What is needed.
Rewrite the items below, replacing every occurrence of "screenshot" with "screen capture" and leaving all other text unchanged.

Exercise materials.
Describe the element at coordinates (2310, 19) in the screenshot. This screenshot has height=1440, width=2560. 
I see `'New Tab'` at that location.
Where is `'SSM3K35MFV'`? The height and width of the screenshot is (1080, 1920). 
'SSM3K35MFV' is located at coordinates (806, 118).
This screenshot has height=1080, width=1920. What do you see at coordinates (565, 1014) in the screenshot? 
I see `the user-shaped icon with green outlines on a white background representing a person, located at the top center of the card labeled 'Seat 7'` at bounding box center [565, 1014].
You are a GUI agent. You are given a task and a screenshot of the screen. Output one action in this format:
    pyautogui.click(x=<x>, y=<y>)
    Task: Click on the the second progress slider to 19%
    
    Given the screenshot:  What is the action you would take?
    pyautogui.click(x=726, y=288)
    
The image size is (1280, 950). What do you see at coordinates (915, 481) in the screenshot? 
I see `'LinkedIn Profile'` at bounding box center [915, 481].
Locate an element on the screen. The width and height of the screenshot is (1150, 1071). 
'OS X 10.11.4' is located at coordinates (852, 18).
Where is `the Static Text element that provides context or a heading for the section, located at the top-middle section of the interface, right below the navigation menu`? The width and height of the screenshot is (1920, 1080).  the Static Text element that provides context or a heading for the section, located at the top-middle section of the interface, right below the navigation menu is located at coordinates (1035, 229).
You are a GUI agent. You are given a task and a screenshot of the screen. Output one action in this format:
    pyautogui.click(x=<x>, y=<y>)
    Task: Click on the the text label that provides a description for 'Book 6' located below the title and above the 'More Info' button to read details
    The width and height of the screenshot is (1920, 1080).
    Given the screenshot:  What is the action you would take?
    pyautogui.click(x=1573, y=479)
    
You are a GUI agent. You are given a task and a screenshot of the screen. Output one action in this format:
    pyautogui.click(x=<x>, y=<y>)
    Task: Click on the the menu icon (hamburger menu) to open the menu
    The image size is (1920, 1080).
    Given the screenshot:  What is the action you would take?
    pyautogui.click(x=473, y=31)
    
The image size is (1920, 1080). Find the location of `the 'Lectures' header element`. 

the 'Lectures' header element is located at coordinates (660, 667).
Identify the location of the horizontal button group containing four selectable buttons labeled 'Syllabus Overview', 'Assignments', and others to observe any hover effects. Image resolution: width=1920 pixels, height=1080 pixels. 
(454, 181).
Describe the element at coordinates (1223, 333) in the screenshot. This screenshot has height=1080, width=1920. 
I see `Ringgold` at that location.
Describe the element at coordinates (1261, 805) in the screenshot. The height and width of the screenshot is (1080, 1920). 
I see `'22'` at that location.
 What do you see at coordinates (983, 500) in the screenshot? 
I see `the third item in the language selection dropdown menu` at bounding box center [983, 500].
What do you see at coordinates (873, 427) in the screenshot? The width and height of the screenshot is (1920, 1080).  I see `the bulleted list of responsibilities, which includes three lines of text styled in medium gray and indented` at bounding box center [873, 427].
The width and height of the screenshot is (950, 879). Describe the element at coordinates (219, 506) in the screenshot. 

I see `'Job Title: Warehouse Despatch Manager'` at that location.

Output of the task.
Describe the element at coordinates (2310, 19) in the screen capture. This screen capture has height=1440, width=2560. 
I see `'New Tab'` at that location.
Where is `'SSM3K35MFV'`? The height and width of the screen capture is (1080, 1920). 
'SSM3K35MFV' is located at coordinates (806, 118).
This screen capture has height=1080, width=1920. What do you see at coordinates (565, 1014) in the screen capture? 
I see `the user-shaped icon with green outlines on a white background representing a person, located at the top center of the card labeled 'Seat 7'` at bounding box center [565, 1014].
You are a GUI agent. You are given a task and a screen capture of the screen. Output one action in this format:
    pyautogui.click(x=<x>, y=<y>)
    Task: Click on the the second progress slider to 19%
    
    Given the screen capture:  What is the action you would take?
    pyautogui.click(x=726, y=288)
    
The image size is (1280, 950). What do you see at coordinates (915, 481) in the screen capture? 
I see `'LinkedIn Profile'` at bounding box center [915, 481].
Locate an element on the screen. The width and height of the screen capture is (1150, 1071). 
'OS X 10.11.4' is located at coordinates (852, 18).
Where is `the Static Text element that provides context or a heading for the section, located at the top-middle section of the interface, right below the navigation menu`? The width and height of the screen capture is (1920, 1080).  the Static Text element that provides context or a heading for the section, located at the top-middle section of the interface, right below the navigation menu is located at coordinates (1035, 229).
You are a GUI agent. You are given a task and a screen capture of the screen. Output one action in this format:
    pyautogui.click(x=<x>, y=<y>)
    Task: Click on the the text label that provides a description for 'Book 6' located below the title and above the 'More Info' button to read details
    The width and height of the screen capture is (1920, 1080).
    Given the screen capture:  What is the action you would take?
    pyautogui.click(x=1573, y=479)
    
You are a GUI agent. You are given a task and a screen capture of the screen. Output one action in this format:
    pyautogui.click(x=<x>, y=<y>)
    Task: Click on the the menu icon (hamburger menu) to open the menu
    The image size is (1920, 1080).
    Given the screen capture:  What is the action you would take?
    pyautogui.click(x=473, y=31)
    
The image size is (1920, 1080). Find the location of `the 'Lectures' header element`. 

the 'Lectures' header element is located at coordinates (660, 667).
Identify the location of the horizontal button group containing four selectable buttons labeled 'Syllabus Overview', 'Assignments', and others to observe any hover effects. Image resolution: width=1920 pixels, height=1080 pixels. 
(454, 181).
Describe the element at coordinates (1223, 333) in the screen capture. This screen capture has height=1080, width=1920. 
I see `Ringgold` at that location.
Describe the element at coordinates (1261, 805) in the screen capture. The height and width of the screen capture is (1080, 1920). 
I see `'22'` at that location.
 What do you see at coordinates (983, 500) in the screen capture? 
I see `the third item in the language selection dropdown menu` at bounding box center [983, 500].
What do you see at coordinates (873, 427) in the screen capture? The width and height of the screen capture is (1920, 1080).  I see `the bulleted list of responsibilities, which includes three lines of text styled in medium gray and indented` at bounding box center [873, 427].
The width and height of the screen capture is (950, 879). Describe the element at coordinates (219, 506) in the screen capture. 

I see `'Job Title: Warehouse Despatch Manager'` at that location.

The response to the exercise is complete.